[AVAILABLE RECORDS]
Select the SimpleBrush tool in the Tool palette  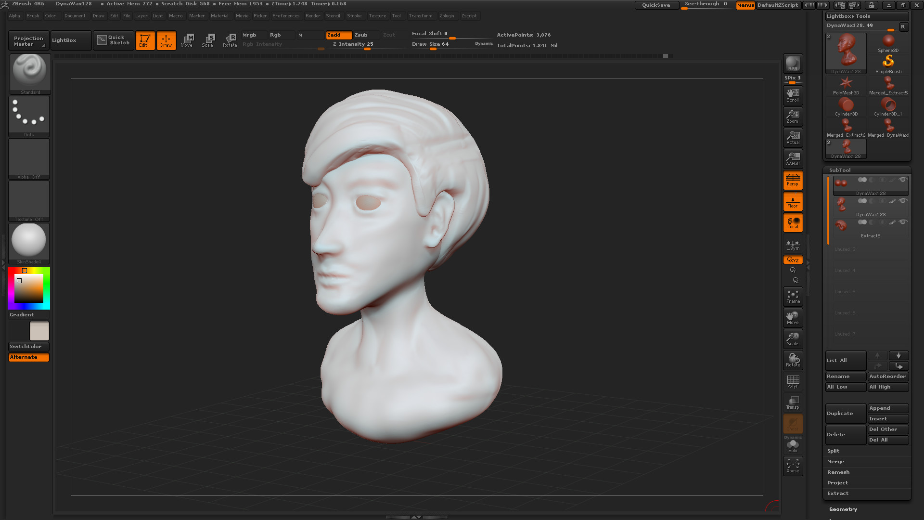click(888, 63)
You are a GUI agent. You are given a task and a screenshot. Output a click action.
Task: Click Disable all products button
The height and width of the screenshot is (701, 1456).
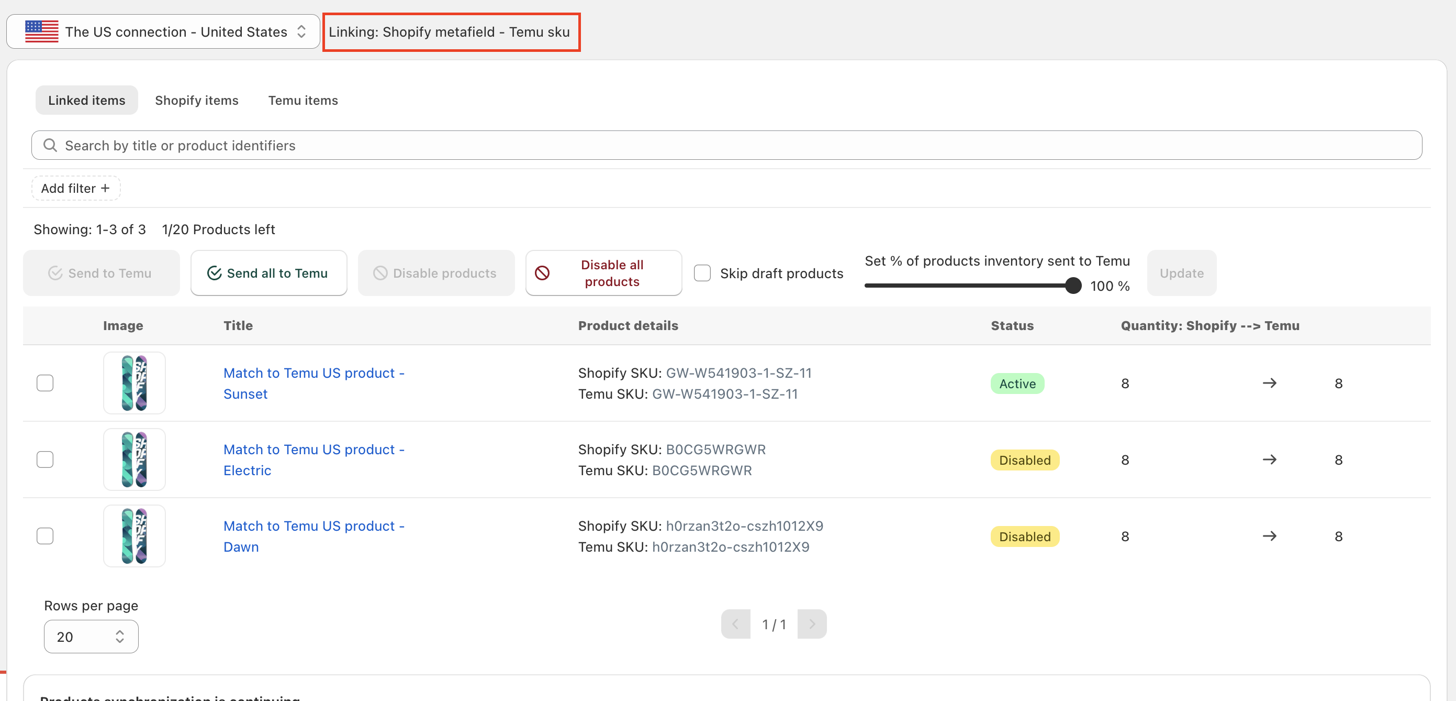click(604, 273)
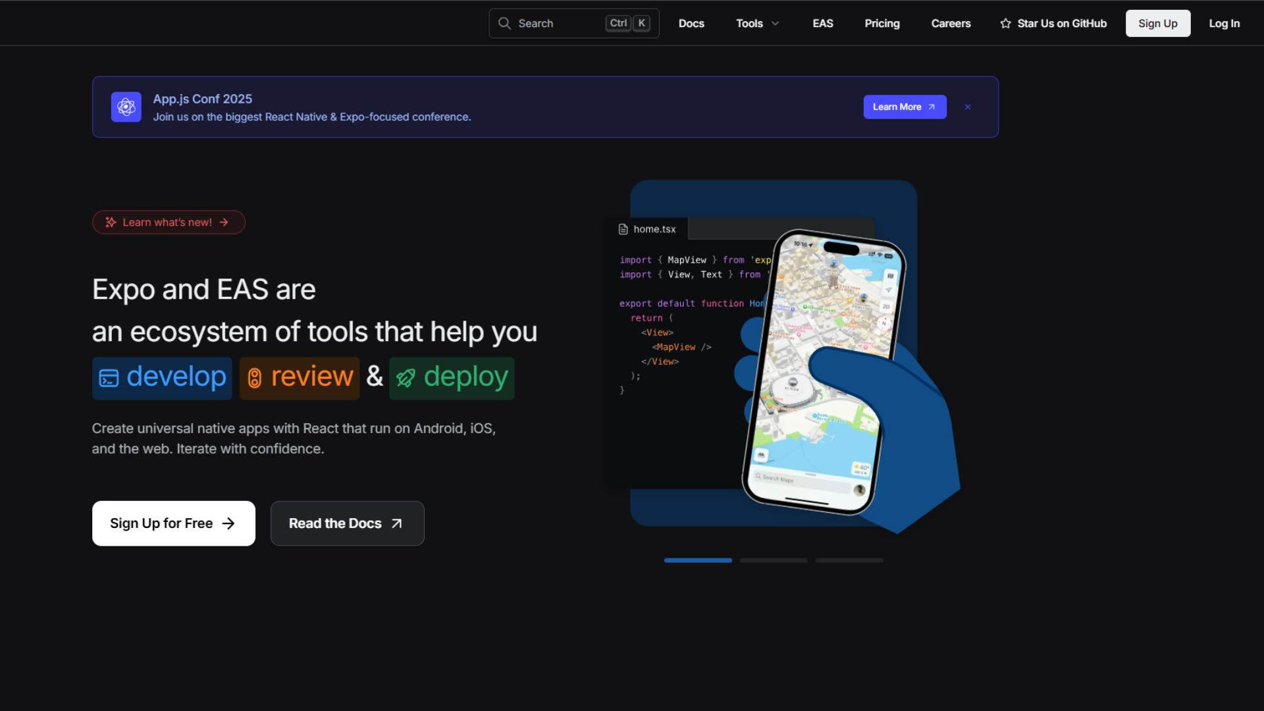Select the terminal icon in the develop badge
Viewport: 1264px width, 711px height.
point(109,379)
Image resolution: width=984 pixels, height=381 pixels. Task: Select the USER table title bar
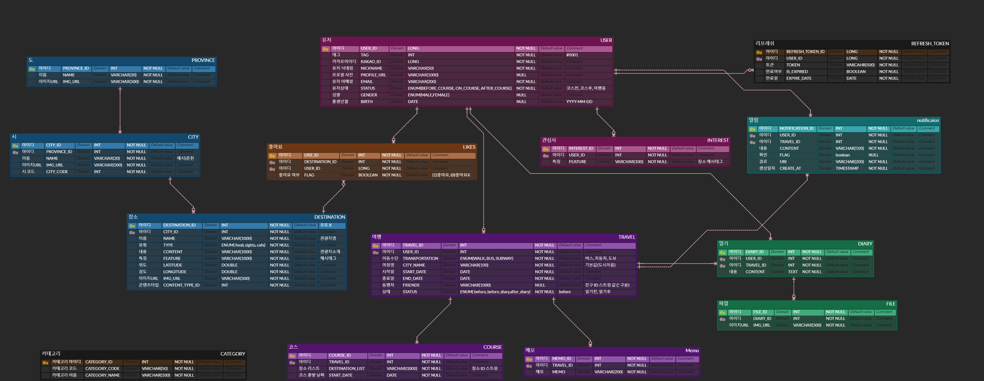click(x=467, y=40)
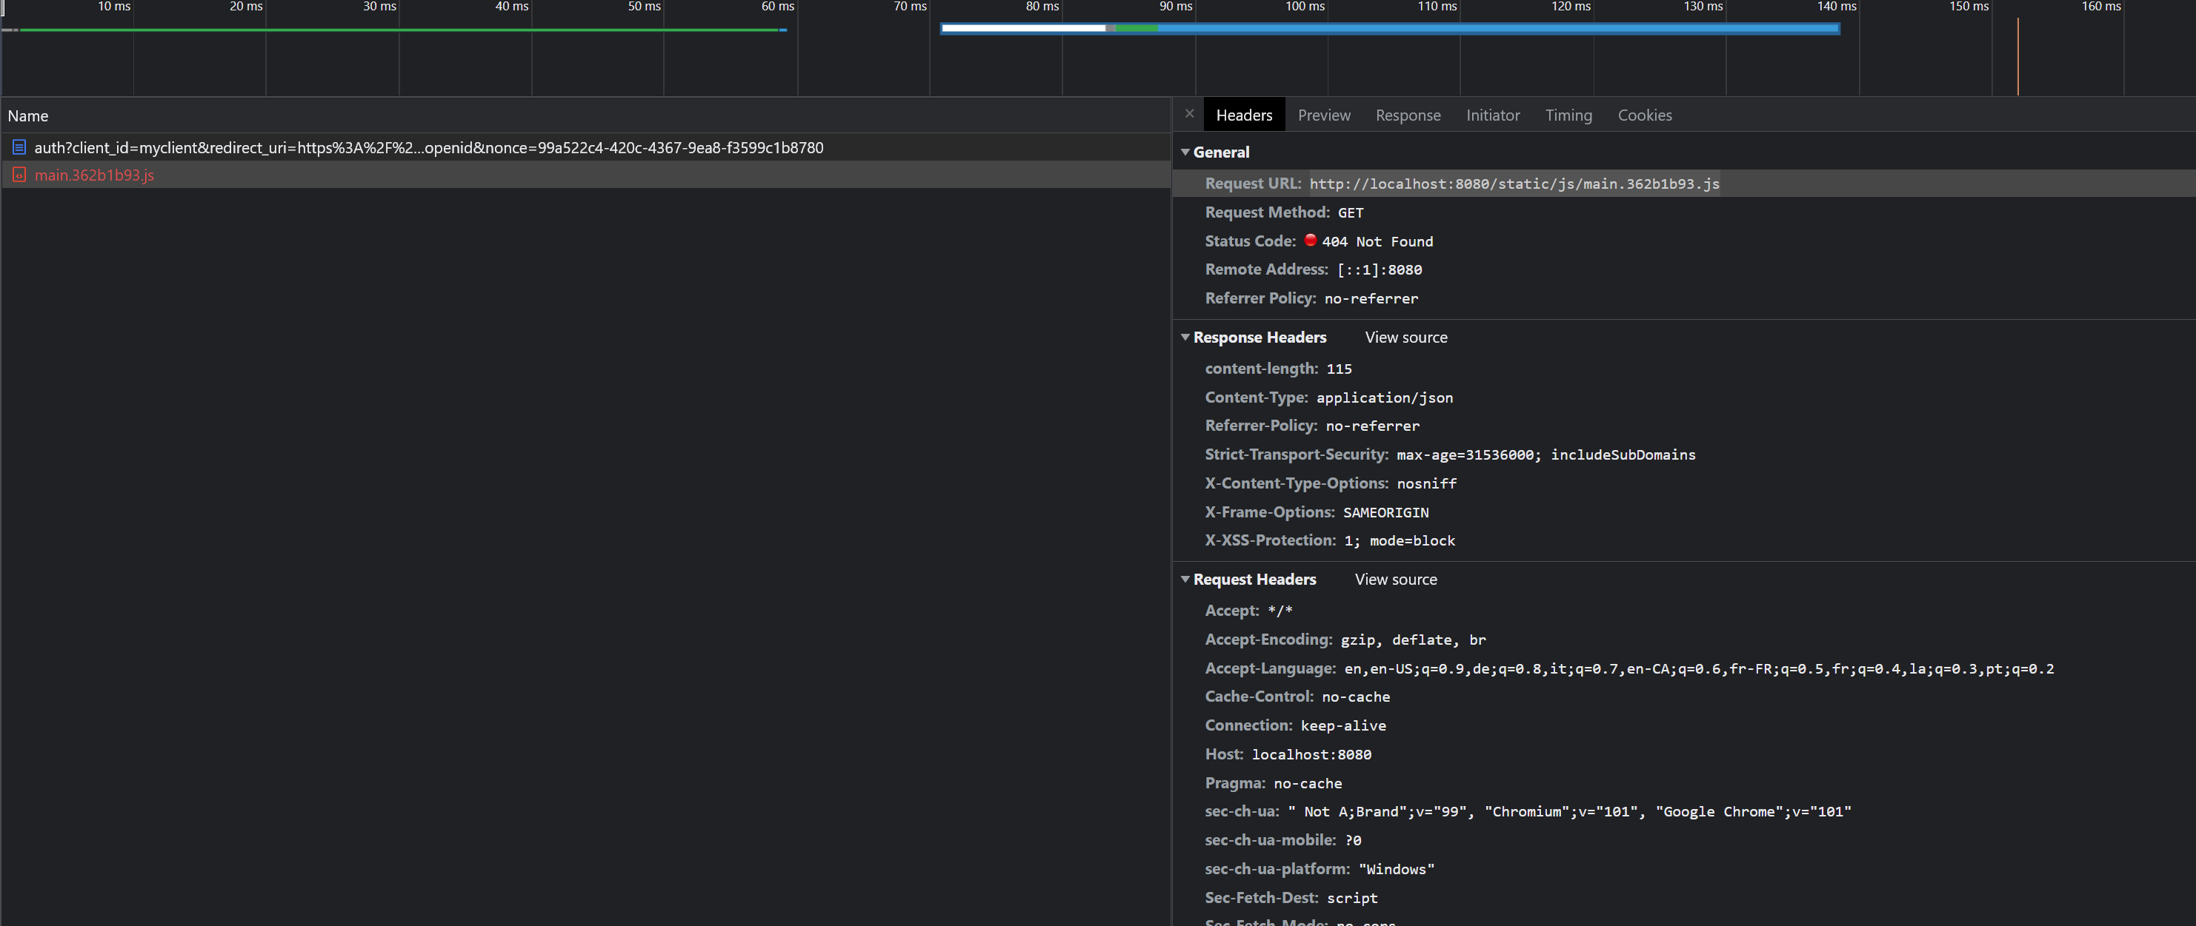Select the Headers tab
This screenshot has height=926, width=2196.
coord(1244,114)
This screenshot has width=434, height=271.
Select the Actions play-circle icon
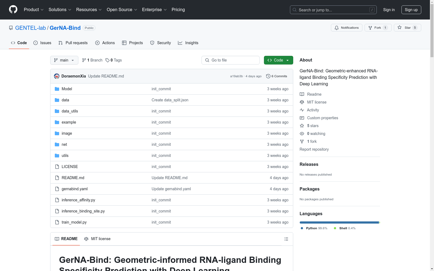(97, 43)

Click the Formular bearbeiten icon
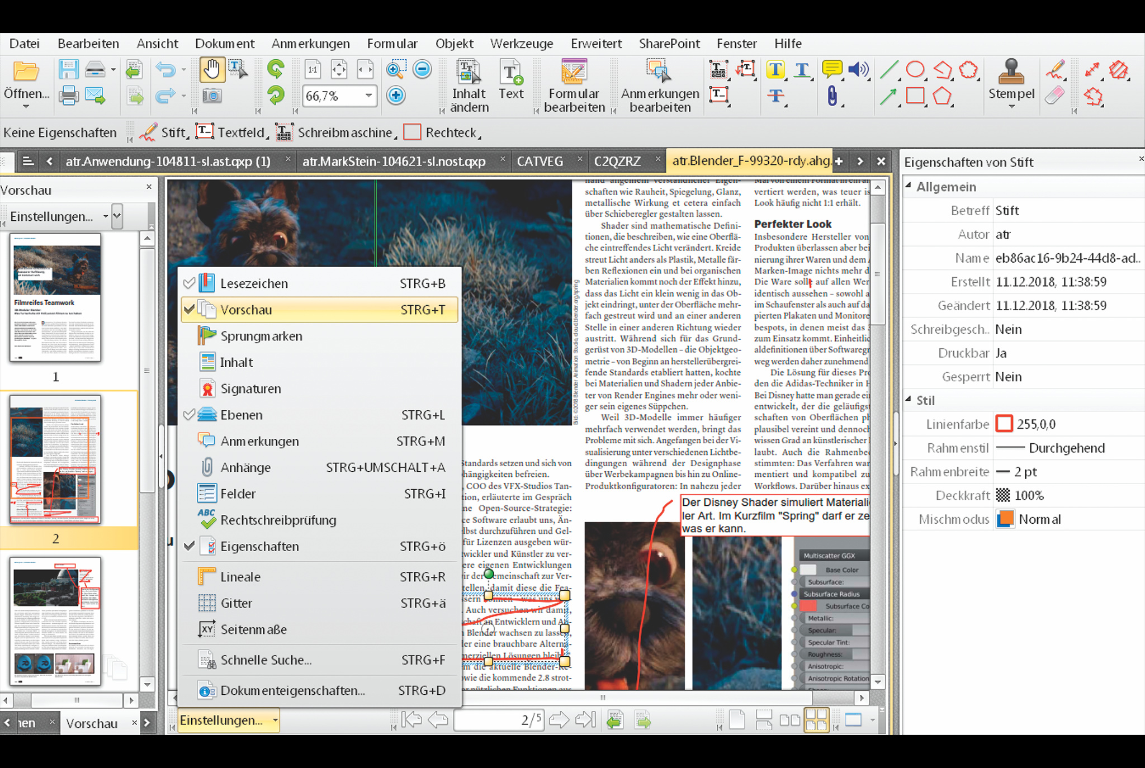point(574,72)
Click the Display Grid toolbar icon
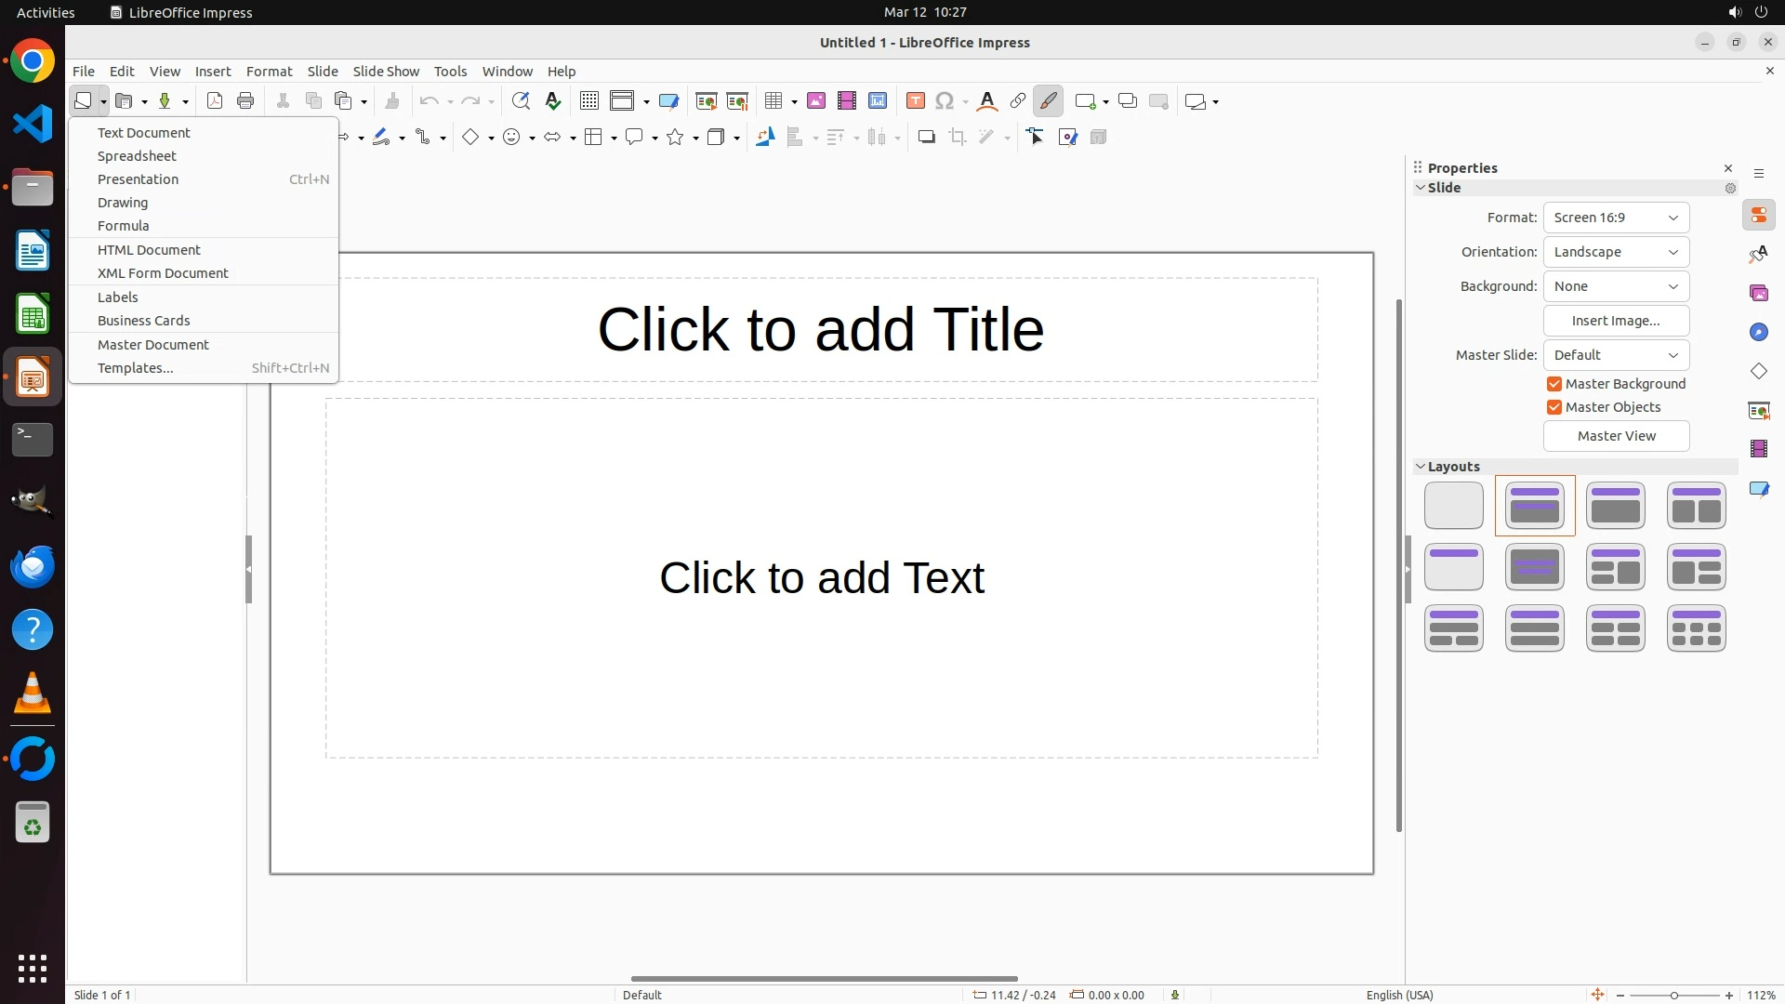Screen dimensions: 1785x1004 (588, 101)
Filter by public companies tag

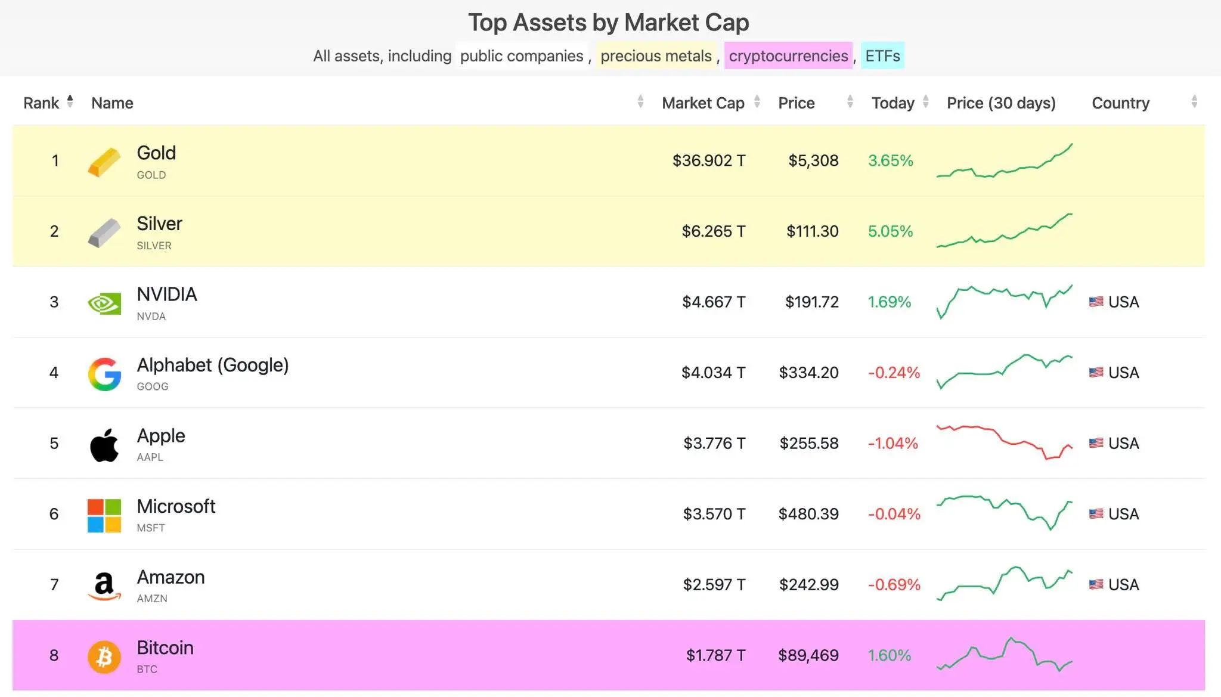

[WORK INSTRUCTION] Leave out every picture, and repeat word for word only the lines from the one holding "Select the Actions play-circle icon" through the end of the entries above, both ends included.

[EXERCISE SOLUTION]
Select the Actions play-circle icon
(97, 43)

Click the Formular bearbeiten icon
point(574,72)
Click the Display Grid toolbar icon
Screen dimensions: 1785x1004 (588, 101)
Filter by public companies tag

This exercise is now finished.